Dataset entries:
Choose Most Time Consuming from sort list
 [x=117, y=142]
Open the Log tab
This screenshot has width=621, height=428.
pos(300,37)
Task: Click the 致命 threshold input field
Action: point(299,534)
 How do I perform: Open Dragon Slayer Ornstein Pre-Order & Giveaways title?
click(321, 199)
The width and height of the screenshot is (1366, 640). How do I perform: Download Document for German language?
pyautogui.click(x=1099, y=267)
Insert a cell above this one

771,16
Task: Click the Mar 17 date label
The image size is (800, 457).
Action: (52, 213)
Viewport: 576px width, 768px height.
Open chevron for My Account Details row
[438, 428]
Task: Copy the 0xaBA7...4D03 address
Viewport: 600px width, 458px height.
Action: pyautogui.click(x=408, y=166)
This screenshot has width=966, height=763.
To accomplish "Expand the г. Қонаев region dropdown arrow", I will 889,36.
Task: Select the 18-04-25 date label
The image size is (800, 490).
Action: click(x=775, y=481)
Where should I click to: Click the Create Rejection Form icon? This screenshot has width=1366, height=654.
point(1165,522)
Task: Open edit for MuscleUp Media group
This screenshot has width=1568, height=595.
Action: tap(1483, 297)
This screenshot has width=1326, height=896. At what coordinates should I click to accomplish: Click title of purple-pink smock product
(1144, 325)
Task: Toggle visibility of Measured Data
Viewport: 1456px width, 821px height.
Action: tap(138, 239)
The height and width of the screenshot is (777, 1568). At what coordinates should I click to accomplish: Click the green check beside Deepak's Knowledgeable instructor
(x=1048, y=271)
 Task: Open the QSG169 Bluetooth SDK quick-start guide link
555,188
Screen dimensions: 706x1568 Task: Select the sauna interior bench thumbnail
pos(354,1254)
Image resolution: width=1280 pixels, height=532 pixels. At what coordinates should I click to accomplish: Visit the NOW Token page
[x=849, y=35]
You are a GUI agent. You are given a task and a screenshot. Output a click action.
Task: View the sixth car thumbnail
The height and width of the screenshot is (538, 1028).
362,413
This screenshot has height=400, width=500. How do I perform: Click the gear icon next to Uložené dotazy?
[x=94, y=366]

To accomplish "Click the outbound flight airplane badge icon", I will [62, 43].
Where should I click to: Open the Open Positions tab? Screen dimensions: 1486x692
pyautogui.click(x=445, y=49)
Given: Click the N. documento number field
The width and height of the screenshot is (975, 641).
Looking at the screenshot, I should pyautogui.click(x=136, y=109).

_Exercise details:_
Which lines of the data include the word "date"? Copy each one.

_Response:_
Task: Click the Mar 17 date label
Task: Select the 18-04-25 date label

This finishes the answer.